2

326 30 32
                                    

she's the prettiest girl at the party, and she can prove it with a solid right hook

"Al sana, gerizekalı herif!" Hope tezgahın üstüne çıkmıştı ve çocuğun tekini tek yumrukta yere sermişti. Dan, ben, grup ve sahneyi izleyen herkes irkilerek arkasını dönmüştü. Dan ve ben bara doğru koşmaya başladık.

"Ne oldu?" Dan, Hope'un geçerli bir sebebi olmadığı sürece bir karıncayı bile incitmeyeceğini biliyordu, o yüzden yerdeki çocuğa ve onun çevresindeki arkadaşlarına kötü kötü bakıyordu. Yumruklarını ve dişlerini sıkıyordu, sakinleştirmek için yavaşça kolunu kavradım.

"Bu aptallar daha reşit bile değiller ve içmek istiyorlar! Kimlik sorunca da sırnaşmaya ve-"
"Bu kadar hoş giyinmeseydin sen de o za-"

Çocuk yattığı yerden dirsekleriyle doğruldu ama Hope çığlık atıp tezgahtan çocuğun üstüne atladı, onu yumruklamaya devam etti. Dan'le beraber Hope'un yanına gelince yerde yatan ve Hope'un yumrukladığı çocuğun Justin olduğunu farkettim. Okulda beni tartaklayan çocukların en irisi Justin'di ve Hope'un onu patakladığını görmek beni gerçekten iyi hissettiriyordu.

"Siktir.."

"Noldu!?" Dan bana baktı, bir yandan da Hope'u tutmaya çalışıyordu.

"Bu Justin, okuldaki-" derin bir iç çekip etrafıma baktım, Justin'in takım arkadaşları da buradaydı, belki de susmam daha iyi olurdu.

"Bu piç kurusu seni döven aptallardan biri mi?" Dan Hope'u tutmayı bıraktı, Hope Dan'in söylediklerini duymuştu, doğrulup bana baktı.

"Frankie bu doğru mu?" Hope bana bakıyordu, saçı başı dağılmış ve makyajı akmış haldeydi, bu duraksamadan Justin fırsat bulup Hope'un saçına parmaklarını geçirdi.

"Ona dokunursan seni lime lime doğrarım!" Dan Justin'in üzerine çullandı ve onu saçından ve tişörtünden kavrayıp duvara yasladı. Justin'in arkadaşlarından biri tam Dan'e doğru koşmaya başlamıştı ki adını bilmediğim bir adam Justin'in arkadaşının karnına bir yumruk geçirdi, tam bir kaos ortamı vardı ve burada bulunmayı hiç ama hiç istemiyordum. Dan Justin'e baya girişmişti, kahramanım diye içimden geçirdim. Hope bana doğru yürümeye başlamıştı, sanırım ne kadar gergin gözüktüğümü farketmişti. Dan ve Hope olmasaydı gerçekten ne yapardım bilmiyordum.

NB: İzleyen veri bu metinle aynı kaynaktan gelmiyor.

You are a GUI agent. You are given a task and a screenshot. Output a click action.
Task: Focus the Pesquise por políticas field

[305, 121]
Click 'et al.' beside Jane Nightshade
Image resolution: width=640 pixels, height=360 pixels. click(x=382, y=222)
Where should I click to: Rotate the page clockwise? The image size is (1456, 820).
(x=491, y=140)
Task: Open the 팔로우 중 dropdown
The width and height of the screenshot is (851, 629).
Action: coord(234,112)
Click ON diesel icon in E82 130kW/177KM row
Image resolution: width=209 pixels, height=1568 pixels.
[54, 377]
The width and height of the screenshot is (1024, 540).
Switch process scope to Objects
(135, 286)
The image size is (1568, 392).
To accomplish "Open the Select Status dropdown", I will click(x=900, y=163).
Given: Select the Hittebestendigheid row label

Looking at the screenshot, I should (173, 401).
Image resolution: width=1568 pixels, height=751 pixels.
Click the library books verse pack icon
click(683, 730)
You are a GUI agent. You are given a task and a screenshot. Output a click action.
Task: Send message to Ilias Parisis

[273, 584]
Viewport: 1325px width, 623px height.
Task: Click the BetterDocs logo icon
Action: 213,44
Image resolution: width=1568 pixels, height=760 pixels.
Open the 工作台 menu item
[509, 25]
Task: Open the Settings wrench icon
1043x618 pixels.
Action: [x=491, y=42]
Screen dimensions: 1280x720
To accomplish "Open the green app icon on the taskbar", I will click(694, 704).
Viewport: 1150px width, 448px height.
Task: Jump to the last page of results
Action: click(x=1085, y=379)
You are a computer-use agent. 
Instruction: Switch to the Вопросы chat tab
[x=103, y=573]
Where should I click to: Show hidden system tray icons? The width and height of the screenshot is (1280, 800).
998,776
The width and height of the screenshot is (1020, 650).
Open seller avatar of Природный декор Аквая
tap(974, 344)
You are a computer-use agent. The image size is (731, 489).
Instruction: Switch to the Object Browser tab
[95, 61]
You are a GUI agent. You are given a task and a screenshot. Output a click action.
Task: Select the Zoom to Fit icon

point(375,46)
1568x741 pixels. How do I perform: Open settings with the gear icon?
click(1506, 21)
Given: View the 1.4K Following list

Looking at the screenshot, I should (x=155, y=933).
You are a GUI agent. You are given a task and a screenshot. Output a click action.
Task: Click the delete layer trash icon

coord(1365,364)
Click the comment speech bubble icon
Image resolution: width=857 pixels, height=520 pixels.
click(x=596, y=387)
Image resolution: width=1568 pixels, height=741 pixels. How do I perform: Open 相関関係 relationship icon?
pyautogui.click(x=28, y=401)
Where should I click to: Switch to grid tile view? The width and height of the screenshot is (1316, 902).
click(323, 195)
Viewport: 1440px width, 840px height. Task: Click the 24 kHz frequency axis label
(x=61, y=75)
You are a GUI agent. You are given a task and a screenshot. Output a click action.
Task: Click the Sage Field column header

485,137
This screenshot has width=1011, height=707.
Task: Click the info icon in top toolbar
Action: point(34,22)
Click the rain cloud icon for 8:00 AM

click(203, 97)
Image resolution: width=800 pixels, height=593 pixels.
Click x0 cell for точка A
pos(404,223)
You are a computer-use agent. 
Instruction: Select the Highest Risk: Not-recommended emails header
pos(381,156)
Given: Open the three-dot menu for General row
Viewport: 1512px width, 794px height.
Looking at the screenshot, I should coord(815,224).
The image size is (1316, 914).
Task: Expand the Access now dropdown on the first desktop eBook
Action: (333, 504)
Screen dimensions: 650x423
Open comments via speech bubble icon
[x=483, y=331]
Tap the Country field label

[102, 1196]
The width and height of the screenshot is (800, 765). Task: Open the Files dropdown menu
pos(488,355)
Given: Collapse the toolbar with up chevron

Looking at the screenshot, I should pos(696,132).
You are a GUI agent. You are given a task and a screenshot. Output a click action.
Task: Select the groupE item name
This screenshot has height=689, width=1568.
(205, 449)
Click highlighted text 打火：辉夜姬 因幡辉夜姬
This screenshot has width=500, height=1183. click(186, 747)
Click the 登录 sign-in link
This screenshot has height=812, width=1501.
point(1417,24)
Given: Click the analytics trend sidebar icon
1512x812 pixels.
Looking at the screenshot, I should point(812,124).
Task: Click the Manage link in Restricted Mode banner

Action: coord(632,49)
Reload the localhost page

"Gel buraya." Koluma girip beni Dan'in olduğu tarafa sürüklemeye başladı.

"H-hey, dur-" Kolumu Hope'tan kurtarmaya çalıştım ama çok başarılı bir deneme değildi. "Hope n'apıyors-"

"O salağa bir yumruk atman için seni oraya götürüyorum."

"Deli misin sen?!" Hope durup bana baktı, biraz alınmış gözüküyordu bu yüzden berbat hissettim.

"Bu aptalların sana bir daha bulaşmasını istemiyorum.

"Hope!" Kolumu çekip ona baktım.

"Tamam, burada onları dövmek harika bir fikir ama pazartesi günü okul başlayınca siz yanımda olmayacaksınız, ve her şey daha kötü olacak ve-"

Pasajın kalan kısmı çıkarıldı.